Transcriptional modules

Interferon inducible transcriptional module gene lists are provided in Table S1. Independently derived human type I and type II interferon inducible gene modules were described previously ^9,10,13. Two further modules were derived to distinguish type I or type II interferon inducible gene expression using published transcriptional data for primary human keratinocytes stimulated with a selection of cytokines (Gene Expression Omnibus accession: GSE36287) ⁷¹. Stimulus-specific modules for type I interferon (interferon alpha) and type II interferon (interferon gamma) were derived by selecting genes overexpressed >4-fold in the cognate cytokine condition relative to all non-cognate conditions combined (paired t test with α of p<0.05 without multiple testing correction), excluding genes also induced by each non-cognate cytokine condition, using the same criteria. The babelgene R package (https://igordot.github.io/babelgene/) was used to convert human gene symbols to their respective zebrafish orthologues to generate the zebrafish Stat1 module, excluding zebrafish genes reported to be an orthologue of more than one human gene. The zebrafish type I interferon inducible gene module comprises 360 genes whose expression was significantly induced (≥2 fold, adjusted p value <0.05) six hours after intravenous injection of three day post-fertilisation (dpf) larvae with 1 nl of recombinant interferon phi 1 protein (1 mg/ml) as previously described ¹⁸.

Venn diagrams

Area-proportional Venn diagrams visualizing the overlap between constituent genes in transcriptional modules were generated using BioVenn ⁷².

Zebrafish husbandry

Zebrafish were raised and maintained at 28.5°C following a 14/10 light/dark cycle according to standard protocols ⁷³ in University College London (UCL) and Neuro-PSI Zebrafish Facilities.
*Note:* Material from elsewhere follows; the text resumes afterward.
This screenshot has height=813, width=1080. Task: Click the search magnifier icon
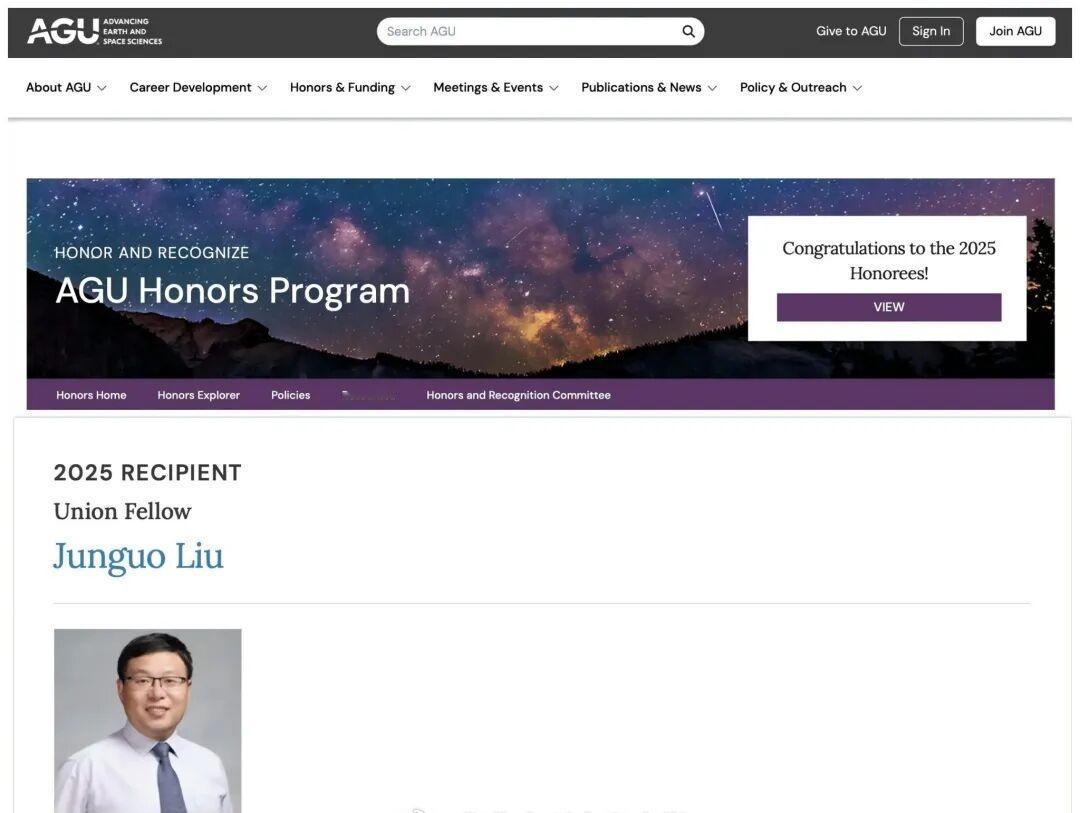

All work was approved by the British Home Office (Project License PP8780756) and the French Ministry for Research and Higher Education (Project License 39238). All experiments were performed in accordance with the relevant guidelines and regulations, on larvae up to five days post-fertilisation, before they are protected under the Animals (Scientific Procedures) Act. Adult zebrafish were spawned to collect embryos for experiments. Table S2 lists the lines used in this study ^22,28,29. Embryos were maintained at 28.5°C in egg water containing 60 μg/ml Tropic Marin Sea Salt (Norwood Aquarium) and anaesthetised with egg water containing 200 µg/ml buffered tricaine (3-aminobenzoic acid ethyl ester) (Sigma-Aldrich) during injection, tail fin transection and imaging. Larvae used for in vivo imaging were maintained in egg water supplemented at 24 hours post-fertilisation (hpf) with 0.003% PTU (1-phenyl-2-thiourea) (Sigma-Aldrich) to inhibit melanisation.

CRISPant Generation

To maximise the likelihood of loss of functional protein we employed a previously described triple-exon targeting approach ⁷⁴, with the modification that Cas9 protein was not diluted before use. CRISPR RNA (crRNA) (Alt-R CRISPR-Cas9 crRNA), tracrRNA (Alt-R CRISPR-Cas9 tracrRNA) and recombinant Cas9 protein (Alt-R Streptococcus pyogenes Cas9 Nuclease V3) were obtained from Integrated DNA Technologies (IDT). Three pre-designed crRNAs targeting distinct exons were selected for the stat2 gene, prioritizing those that targeted early, asymmetric (not divisible by three) exons common to both protein-coding transcripts, with low off-target and high on-target scores and in a genomic position which allowed design of primers flanking the target site to generate a ∼200 bp amplicon, for verification of mutagenesis by next generation sequencing (MiSeq). crRNA sequences and genomic locations are provided in Table S3. To generate gRNAs equal volumes of crRNA and tracrRNA diluted to 61 μM in Duplex buffer (IDT) were annealed at 95°C for 5 minutes. Equal volumes of gRNA (61 μM) and Cas9 protein (61 μM) were incubated at 37°C for 5 minutes to assemble separate 30.5 μM ribonucleoproteins (RNPs) for each target. Equal volumes of the three RNPs were pooled, prior to injection giving a final concentration of 10.2 μM for each. Negative control “scrambled” crRNAs computationally designed to be non-targeting (Alt-R CRISPRCas9 Negative Control crRNA #1, #2, #3) were prepared and pooled as described above. 0.5 nl of pooled stat2 RNPs or scrambled RNPs was injected into the yolk sac of single-cell stage wild type or transgenic zebrafish embryos before cell inflation as previously described ⁷⁴. After injections embryos were transferred into sterile petri dishes with fresh egg water and maintained at 28.5°C to the appropriate age for experiments, as described below.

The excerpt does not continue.